_Work to be completed_
Could you count the lines in the entries beneath that hold the word "computer"? Respond with the number alone.

☆ ☆ ☆

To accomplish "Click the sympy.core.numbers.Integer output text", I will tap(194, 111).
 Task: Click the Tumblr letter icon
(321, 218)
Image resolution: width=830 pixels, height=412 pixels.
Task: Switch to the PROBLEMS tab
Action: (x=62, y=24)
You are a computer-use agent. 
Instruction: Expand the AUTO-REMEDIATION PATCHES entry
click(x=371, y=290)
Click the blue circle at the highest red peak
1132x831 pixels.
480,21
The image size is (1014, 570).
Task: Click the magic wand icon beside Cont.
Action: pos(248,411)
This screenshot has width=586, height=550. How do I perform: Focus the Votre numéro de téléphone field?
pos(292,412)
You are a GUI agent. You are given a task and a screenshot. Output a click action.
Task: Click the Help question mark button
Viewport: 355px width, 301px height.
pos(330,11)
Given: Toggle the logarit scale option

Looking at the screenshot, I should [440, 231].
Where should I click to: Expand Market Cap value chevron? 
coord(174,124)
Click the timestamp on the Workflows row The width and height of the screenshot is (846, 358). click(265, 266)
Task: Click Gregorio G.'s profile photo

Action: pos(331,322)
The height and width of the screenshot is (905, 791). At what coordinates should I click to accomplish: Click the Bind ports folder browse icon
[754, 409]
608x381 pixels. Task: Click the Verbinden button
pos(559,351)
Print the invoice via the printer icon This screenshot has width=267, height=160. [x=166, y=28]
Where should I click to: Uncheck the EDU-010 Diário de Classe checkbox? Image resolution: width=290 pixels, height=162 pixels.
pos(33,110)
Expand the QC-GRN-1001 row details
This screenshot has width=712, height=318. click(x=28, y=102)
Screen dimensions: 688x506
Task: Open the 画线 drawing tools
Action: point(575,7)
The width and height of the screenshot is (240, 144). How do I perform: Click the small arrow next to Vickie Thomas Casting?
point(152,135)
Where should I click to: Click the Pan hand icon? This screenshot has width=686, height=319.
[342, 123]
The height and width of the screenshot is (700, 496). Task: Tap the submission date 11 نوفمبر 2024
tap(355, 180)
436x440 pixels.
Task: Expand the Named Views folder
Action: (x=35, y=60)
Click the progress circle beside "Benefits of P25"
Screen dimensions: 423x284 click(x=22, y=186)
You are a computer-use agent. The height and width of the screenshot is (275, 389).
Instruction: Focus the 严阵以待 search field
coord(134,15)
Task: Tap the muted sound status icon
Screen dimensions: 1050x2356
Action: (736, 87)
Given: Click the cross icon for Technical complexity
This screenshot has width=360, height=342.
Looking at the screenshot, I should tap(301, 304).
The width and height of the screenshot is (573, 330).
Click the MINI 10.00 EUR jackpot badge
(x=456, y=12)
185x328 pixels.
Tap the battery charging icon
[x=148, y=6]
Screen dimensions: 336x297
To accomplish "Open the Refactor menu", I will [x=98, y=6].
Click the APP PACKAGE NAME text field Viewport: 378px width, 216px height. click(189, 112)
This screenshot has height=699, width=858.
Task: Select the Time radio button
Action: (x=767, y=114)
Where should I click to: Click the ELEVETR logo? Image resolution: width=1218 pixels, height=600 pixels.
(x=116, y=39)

☆ ☆ ☆

_Solution for this problem_
2